ResearchUNC Charlotte

Charlotte Researcher Kirill Afonin Helping To Revolutionize Gene Therapy

By ANNA HOLT

Photography by KAT LAWRENCE

Imagine that health care professionals could predict how a patient’s immune system would respond to a treatment before the medicine ever reached the clinic. Envision vaccines with fewer side effects or cancer therapies precisely tailored to each patient’s unique biology.

A collaboration between UNC Charlotte professor of chemistry Kirill Afonin and researchers from the National Cancer Institute and National Center for Advancing Translational Sciences, Marina Dobrovolskaia and Alexey Zakharov, respectively, is bringing this reality closer than ever. Together, they have developed AI-Cell (Artificial Intelligence-Cell) — a first-of-its-kind tool that mimics how human immune cells respond to RNA- and DNA-based nanomedicines. Their innovation has the potential to revolutionize gene therapy, making it safer and more personalized.

“Essentially, AI-Cell is a computational algorithm that thinks like the human immune cell, which will make it possible, ultimately, to better match treatments to patients with certain diseases based on their own biology,” Afonin explained.

This breakthrough addresses a significant challenge in gene therapy: while nucleic acids in medicines and vaccines can boost the body’s natural defenses, they also carry the risk of triggering harmful immune responses.
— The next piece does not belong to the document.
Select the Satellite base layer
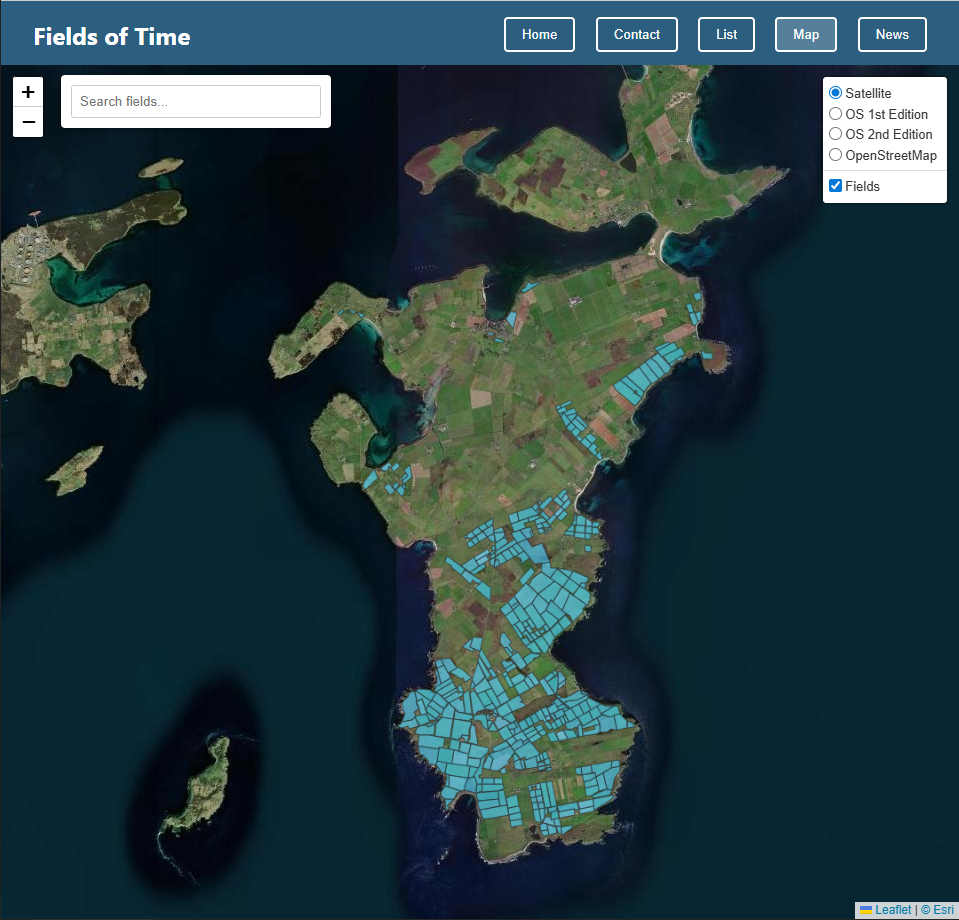Screen dimensions: 959x920 (x=836, y=93)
Take, for example, the rapid development of COVID-19 vaccines using mRNA technology. While incredibly effective, these vaccines were tested extensively to ensure they didn’t provoke severe reactions. Similarly, cancer patients undergoing chemotherapy often face debilitating side effects because their immune systems overreact to treatments. AI-Cell offers a way to predict and potentially prevent such issues.

Afonin’s team has joined forces with experts in biology, machine learning and immunology to further diversify and improve the capability of this AI-Cell platform. Prominent among them is UNC Charlotte’s Brittany Johnson, as assistant professor of biological sciences, whose research is designed to gain understanding of pathogen responses to host environments and identify novel therapeutic points of intervention during infection of organs and tissues.

How AI-Cell works

AI-Cell is a digital library of known nucleic acid nanoparticle combinations — and associated immunological responses — freely available to biomedical researchers. With this data, scientists can better predict which compositions, structures, shapes and amounts of nanoparticles will work best to curb disease without causing extremely negative immune responses.

Picture nucleic acid nanoparticles or NANPS, a term coined by Afonin, as Lego blocks. Each NANP is a known structure, yet the options to arrange these blocks into various forms are virtually unlimited.

“If designed correctly, your body will recognize these artificially made NANPs as its own components, which can initiate and guide various biochemical processes and help fix the problem from within,” explained Afonin.

Johnson added, “Often, we think the immune response is always productive. It is a little bit more like a see-saw, and while you want things to be in balance, you need the immune system to peak at a certain time. And then, you want that to resolve, so that the body can go through the healing process.”